Michael Lang, "Income Allocation Issues Under Tax Treaties", Tax Notes International, April 21, 2014, p. 285.

No implications of specific safe harbours (p. 287)

Therefore, a special provision is no indication that something else applies outside its explicitly defined scope of application. Such a deviation from the OECD model can often be better understood against the background of the negotiations, during which doubts arose about the application of a provision to a specific situation that the negotiators had in mind. The negotiators would then want to eliminate these doubts. Therefore, such provisions often serve to solve a specific issue. This does not provide any clue about what applies when the regulation did not seem questionable during the negotiations or did not come under consideration….

Relevance of subsequent OECD Commentary (p. 289)

The differentiated reasoning adopted by the court, however, is not very conclusive: "A later OECD Commentary should only be of assistance if not in conflict with the Commentary in existence at the time of the Convention." [fn 15: Tax Court of Canada, May 13, 2011, 2007-2583 (IT)G, Her Majesty the Queen v. Peter Sommerer, 2011 TCC 212.p.47.] If the later version of the OECD commentary generally does not constitute a relevant interpretation material, it also cannot be relevant whether the later version is in conflict with the earlier version….

One cannot deny the allure of conciliatory solutions, but it is of little help in this particular case.

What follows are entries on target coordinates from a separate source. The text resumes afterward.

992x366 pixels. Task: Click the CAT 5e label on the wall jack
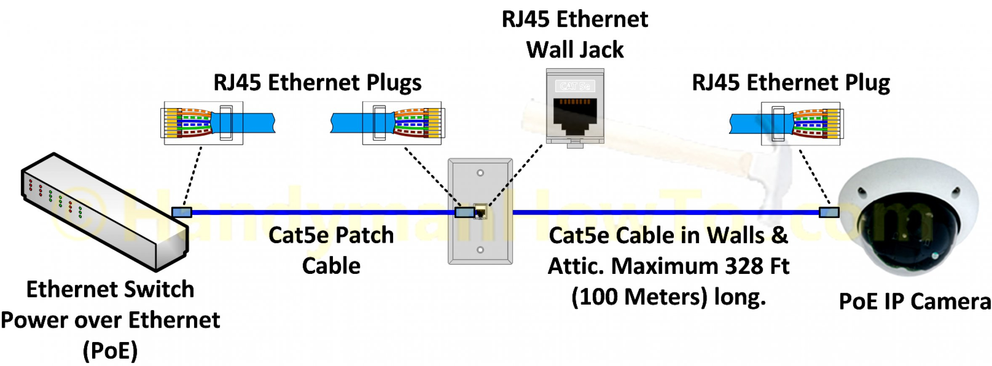575,86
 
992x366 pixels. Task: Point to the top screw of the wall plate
480,173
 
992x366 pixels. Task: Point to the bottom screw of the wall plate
480,250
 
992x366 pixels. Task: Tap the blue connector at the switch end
182,212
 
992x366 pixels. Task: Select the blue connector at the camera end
829,212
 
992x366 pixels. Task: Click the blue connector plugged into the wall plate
464,212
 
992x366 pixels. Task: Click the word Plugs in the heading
394,82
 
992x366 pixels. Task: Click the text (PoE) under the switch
110,351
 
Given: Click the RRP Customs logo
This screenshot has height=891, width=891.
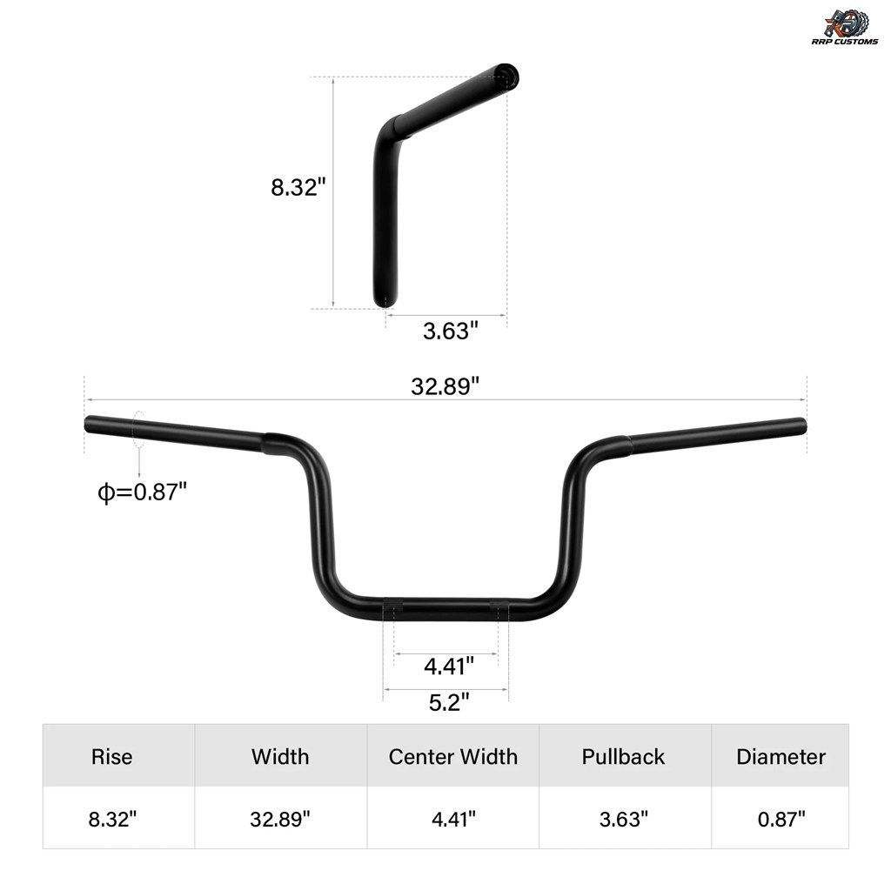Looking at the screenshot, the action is (845, 27).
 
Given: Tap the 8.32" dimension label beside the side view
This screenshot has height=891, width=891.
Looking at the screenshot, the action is (298, 187).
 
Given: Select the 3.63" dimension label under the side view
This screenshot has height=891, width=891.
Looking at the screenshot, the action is (451, 331).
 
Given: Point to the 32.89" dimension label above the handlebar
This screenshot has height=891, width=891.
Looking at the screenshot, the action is (446, 386).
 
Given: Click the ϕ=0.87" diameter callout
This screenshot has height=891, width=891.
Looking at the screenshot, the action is (143, 492).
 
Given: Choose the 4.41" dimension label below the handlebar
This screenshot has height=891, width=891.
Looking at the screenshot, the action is (449, 666).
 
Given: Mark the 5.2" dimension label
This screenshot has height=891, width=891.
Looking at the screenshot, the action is (449, 702).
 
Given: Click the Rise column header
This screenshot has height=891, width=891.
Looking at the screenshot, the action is (112, 757).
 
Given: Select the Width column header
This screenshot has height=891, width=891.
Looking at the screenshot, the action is (280, 757).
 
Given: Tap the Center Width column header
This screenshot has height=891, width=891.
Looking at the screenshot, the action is (452, 757).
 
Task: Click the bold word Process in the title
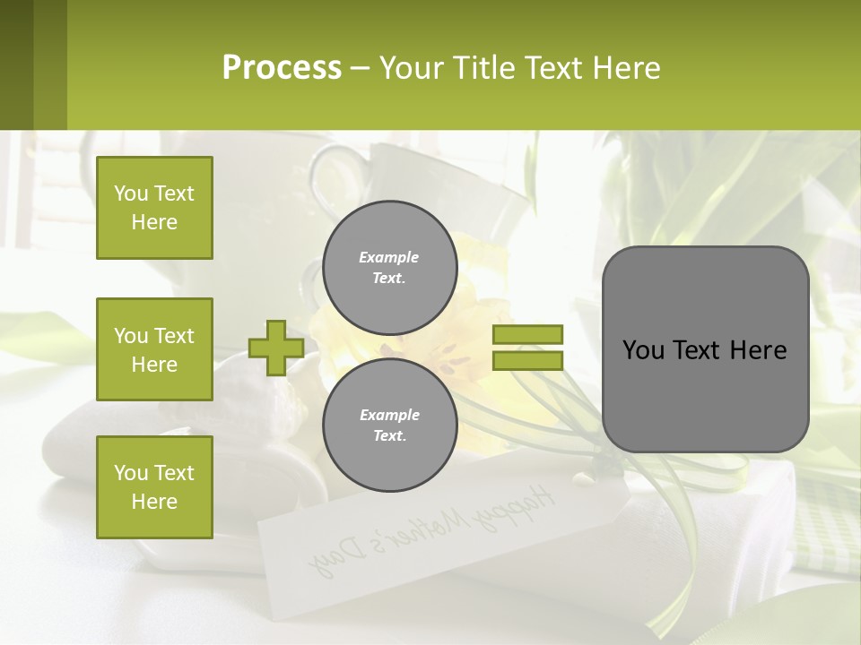click(282, 68)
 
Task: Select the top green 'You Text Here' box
click(154, 208)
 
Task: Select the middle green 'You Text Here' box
click(154, 349)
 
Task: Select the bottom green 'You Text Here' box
click(154, 487)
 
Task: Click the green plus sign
click(275, 348)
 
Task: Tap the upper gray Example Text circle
click(389, 267)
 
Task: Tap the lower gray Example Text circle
click(389, 425)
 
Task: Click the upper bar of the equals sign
click(527, 334)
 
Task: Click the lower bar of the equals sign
click(527, 360)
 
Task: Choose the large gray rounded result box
click(705, 348)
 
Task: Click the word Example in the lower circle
click(389, 415)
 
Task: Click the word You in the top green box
click(131, 194)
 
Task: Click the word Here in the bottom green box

The mere mention of the word "clarification" calls for skepticism….

Allocation conflict in Sommerer (pp. 289-90)

[S]ubsection 75(2)…is an allocation rule that can lead to the income being taxed in the hands of a person resident in Canada. If this were to result in the taxation in Canada of Sommerer (who is resident there), it would cause a conflict of allocation, since Austrian tax law allocates the income to the private foundation. Therefore, the legal questions actually relevant here are which legal consequences will be triggered under treaty law in such an allocation conflict.

D. Economic Double Taxation

This conflict of allocation was clearly identified by the Federal Court of Appeal. One must agree with the court that the consequence is economic double taxation — the same increases in value are subject to taxation in the hands of different persons in different states:…

…It is not understandable why the court still assumes that the application of the treaty generally leads to the avoidance of economic double taxation.

Allocation conflict in OECD Partnership Report (p. 290)

In the case of allocation conflicts, it seems obvious to take a look at the OECD partnership report. [fn 22: OECD, "The Application of the OECD Model Tax Conventions to Partnerships," Issues in International Taxation No. 6 (1999).]…

…Case study 16 is based on a situation that resembles one that the Canadian courts had to decide:

Example 16

P is a partnership established in State P. Partner B is a resident of State R while partner A is a resident of State P. State P treats the partnership as a taxable entity while State R treats it as a transparent entity. P derives royalty income from State R that is not attributable to a permanent establishment in State R. P has an office in State P and may therefore be considered to have a permanent establishment in State P. [fn 23: OECD, "The Application of the OECD Model Tax Conventions to Partnerships," Issues in International Taxation No. 6 (1999), at p. 45.]

The considerations made by the Canadian courts regarding treaty law are based on the assumption that Austria treats the private foundation as a taxpayer, while Canadian tax law treats it as transparent. If from this point of view one compares the private foundation with a partnership, Austria is in the position of State P and Canada in that of State R….

Majority opinion in partnership Report (p. 292)

[A]ccording to the majority's opinion regarding the solution of case study 16, the allocation of income in its source state is ultimately determinative — the royalties originate in State R and, under the tax laws of State R, must be allocated to the partners resident there. When applied to the case decided by the Canadian courts, this would mean that only the allocation of income according to Canadian law matters for the application of the treaty, since this involves gains from the alienation of Canadian companies. If one follows the opinion of the majority at the OECD, then Canada, as the residence state of Sommerer, can continue to exercise the right of taxation for the income allocated to him under Canadian tax laws.